— WORK TASK —
Revise the items starting at the line that contains "coordinates (441, 318)." and ending at the line that contains "legend-title: Fuck is", changing "image size" to "screenshot size" and keeping everything else the same. Give only those lines.

— PROVIDED RECORDS —
★ ★ ★

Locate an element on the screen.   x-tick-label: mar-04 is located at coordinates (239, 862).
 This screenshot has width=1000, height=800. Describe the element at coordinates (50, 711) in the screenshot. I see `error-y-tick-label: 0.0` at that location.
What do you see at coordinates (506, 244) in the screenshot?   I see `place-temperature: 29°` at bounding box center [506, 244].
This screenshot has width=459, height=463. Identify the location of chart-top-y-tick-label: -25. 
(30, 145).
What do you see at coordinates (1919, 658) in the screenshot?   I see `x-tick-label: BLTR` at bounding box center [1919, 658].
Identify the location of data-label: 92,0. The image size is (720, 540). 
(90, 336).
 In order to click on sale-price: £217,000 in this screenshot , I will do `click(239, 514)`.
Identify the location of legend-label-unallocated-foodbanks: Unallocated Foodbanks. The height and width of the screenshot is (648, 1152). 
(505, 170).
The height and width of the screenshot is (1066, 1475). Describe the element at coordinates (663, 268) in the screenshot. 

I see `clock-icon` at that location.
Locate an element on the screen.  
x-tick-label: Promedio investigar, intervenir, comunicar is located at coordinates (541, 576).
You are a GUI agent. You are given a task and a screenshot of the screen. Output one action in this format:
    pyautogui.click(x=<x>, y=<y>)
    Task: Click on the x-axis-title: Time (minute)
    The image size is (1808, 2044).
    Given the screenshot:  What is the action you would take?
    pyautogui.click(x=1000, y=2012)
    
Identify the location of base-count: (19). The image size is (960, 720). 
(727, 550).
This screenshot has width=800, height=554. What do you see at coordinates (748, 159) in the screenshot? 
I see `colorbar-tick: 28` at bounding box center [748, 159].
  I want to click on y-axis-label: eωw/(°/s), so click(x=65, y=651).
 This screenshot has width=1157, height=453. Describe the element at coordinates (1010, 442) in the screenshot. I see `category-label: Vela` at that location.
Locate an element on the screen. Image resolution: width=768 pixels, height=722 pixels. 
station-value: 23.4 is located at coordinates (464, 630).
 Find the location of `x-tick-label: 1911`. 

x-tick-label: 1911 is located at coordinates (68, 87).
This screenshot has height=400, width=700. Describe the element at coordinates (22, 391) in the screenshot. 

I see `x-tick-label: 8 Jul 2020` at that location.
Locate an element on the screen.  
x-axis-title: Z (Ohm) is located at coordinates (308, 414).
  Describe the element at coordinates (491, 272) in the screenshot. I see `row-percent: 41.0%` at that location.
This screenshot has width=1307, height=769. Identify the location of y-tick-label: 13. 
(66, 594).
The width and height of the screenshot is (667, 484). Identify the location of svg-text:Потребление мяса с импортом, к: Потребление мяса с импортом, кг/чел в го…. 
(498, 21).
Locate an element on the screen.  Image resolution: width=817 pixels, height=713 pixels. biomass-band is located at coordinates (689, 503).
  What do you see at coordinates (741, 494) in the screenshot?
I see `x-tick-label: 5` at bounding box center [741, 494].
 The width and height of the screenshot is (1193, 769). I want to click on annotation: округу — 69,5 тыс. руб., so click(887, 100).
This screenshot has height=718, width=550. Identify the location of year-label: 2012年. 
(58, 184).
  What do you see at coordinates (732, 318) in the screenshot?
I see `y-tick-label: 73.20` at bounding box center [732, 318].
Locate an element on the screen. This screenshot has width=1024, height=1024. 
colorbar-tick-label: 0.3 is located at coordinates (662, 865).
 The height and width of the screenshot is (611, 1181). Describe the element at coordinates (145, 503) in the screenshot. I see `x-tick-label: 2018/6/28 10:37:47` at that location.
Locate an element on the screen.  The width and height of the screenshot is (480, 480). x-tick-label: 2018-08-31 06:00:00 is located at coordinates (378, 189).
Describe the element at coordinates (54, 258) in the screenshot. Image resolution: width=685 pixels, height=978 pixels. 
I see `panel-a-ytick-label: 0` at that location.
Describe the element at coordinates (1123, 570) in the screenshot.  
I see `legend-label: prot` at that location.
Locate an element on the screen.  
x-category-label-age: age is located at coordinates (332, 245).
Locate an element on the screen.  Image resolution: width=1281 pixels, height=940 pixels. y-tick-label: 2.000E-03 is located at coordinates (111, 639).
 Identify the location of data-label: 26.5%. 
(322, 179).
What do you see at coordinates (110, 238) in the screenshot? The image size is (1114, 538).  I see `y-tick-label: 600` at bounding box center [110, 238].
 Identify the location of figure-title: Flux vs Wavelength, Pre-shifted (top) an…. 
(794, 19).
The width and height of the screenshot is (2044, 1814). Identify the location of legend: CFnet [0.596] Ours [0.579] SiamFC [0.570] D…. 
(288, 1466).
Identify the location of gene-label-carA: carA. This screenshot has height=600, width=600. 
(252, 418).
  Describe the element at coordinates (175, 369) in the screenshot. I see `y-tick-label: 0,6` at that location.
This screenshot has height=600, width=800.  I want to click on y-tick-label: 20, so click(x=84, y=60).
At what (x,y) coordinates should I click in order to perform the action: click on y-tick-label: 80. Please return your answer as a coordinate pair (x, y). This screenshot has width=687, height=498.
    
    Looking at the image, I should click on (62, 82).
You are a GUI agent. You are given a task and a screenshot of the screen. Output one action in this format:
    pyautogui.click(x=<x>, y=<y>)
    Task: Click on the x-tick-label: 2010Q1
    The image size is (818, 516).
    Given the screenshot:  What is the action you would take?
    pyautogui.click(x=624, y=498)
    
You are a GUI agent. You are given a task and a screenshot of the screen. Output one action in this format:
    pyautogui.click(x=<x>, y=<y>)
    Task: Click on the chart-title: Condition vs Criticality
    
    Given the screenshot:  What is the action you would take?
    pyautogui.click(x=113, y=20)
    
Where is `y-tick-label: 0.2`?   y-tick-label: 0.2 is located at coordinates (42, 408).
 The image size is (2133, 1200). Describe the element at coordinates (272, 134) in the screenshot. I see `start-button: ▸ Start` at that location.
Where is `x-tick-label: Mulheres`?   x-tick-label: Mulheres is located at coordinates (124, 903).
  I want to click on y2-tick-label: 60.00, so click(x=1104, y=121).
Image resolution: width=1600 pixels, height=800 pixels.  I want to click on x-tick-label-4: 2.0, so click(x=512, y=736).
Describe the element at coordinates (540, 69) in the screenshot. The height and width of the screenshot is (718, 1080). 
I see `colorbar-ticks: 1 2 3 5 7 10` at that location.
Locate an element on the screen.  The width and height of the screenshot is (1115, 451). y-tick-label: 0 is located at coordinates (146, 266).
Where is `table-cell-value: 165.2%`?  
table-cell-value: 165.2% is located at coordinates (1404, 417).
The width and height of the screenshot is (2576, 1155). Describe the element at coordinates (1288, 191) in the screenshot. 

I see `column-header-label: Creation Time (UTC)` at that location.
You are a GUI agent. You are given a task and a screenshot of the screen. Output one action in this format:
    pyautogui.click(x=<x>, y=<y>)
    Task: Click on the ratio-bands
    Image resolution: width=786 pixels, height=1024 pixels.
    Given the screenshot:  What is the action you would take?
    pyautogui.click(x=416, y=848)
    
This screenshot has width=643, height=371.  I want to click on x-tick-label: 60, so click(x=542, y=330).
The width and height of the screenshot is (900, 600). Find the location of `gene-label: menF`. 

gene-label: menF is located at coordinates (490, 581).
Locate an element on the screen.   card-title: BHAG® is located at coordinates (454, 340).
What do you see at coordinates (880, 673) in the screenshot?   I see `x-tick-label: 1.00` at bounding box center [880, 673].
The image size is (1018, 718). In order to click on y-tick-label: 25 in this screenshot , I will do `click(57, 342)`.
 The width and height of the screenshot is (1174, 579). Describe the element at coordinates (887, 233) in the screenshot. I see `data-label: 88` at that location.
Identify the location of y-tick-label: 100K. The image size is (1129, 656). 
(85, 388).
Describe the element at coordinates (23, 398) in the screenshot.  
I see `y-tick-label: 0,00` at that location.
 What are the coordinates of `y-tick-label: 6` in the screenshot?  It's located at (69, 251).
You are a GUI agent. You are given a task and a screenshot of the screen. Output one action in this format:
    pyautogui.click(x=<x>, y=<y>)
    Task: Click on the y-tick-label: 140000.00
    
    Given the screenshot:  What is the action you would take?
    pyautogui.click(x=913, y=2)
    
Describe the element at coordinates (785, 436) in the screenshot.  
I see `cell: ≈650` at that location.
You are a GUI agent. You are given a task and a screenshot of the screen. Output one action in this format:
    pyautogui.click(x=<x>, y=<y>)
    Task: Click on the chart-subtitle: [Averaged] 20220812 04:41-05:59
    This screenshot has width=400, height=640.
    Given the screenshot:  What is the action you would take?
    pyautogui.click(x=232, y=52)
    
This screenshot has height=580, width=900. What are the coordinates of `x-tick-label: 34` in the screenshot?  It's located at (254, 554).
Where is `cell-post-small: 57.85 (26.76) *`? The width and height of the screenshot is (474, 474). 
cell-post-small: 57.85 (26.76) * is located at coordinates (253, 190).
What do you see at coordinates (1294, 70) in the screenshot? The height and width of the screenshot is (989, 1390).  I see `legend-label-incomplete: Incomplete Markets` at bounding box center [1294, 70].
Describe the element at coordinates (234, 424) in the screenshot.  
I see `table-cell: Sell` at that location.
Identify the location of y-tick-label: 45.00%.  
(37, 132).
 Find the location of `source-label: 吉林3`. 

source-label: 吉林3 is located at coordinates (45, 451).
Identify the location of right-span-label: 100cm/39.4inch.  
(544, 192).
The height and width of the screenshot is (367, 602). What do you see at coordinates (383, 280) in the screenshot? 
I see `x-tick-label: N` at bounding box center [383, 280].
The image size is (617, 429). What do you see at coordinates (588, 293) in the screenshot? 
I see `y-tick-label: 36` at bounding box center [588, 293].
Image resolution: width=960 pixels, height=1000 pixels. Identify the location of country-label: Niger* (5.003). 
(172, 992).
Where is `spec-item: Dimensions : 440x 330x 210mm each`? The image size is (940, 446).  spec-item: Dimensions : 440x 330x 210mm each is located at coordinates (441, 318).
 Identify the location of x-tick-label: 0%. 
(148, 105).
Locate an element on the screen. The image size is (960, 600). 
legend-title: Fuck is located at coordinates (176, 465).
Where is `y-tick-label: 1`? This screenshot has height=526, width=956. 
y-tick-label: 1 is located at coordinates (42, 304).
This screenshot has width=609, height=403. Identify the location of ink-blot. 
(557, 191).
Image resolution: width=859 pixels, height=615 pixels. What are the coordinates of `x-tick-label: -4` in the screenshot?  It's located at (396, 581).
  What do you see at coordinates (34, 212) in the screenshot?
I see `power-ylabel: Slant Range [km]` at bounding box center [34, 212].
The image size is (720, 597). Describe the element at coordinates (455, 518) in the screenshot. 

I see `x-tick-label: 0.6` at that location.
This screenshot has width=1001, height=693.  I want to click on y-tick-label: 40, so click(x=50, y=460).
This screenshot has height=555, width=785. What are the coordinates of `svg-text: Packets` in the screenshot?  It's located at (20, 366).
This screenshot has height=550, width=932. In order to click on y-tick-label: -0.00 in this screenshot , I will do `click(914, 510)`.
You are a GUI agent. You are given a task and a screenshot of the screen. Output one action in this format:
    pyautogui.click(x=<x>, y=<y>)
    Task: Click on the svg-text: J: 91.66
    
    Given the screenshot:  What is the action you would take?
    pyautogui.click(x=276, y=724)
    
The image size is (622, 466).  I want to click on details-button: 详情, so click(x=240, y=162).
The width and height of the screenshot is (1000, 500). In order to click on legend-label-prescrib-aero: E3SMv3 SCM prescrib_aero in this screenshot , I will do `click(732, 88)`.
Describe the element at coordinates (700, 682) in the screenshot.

★ ★ ★

— EXERCISE RESULT —
Where is `spec-item: Dimensions : 440x 330x 210mm each`? The screenshot size is (940, 446).  spec-item: Dimensions : 440x 330x 210mm each is located at coordinates (441, 318).
 Identify the location of x-tick-label: 0%. 
(148, 105).
Locate an element on the screen. The screenshot size is (960, 600). 
legend-title: Fuck is located at coordinates (176, 465).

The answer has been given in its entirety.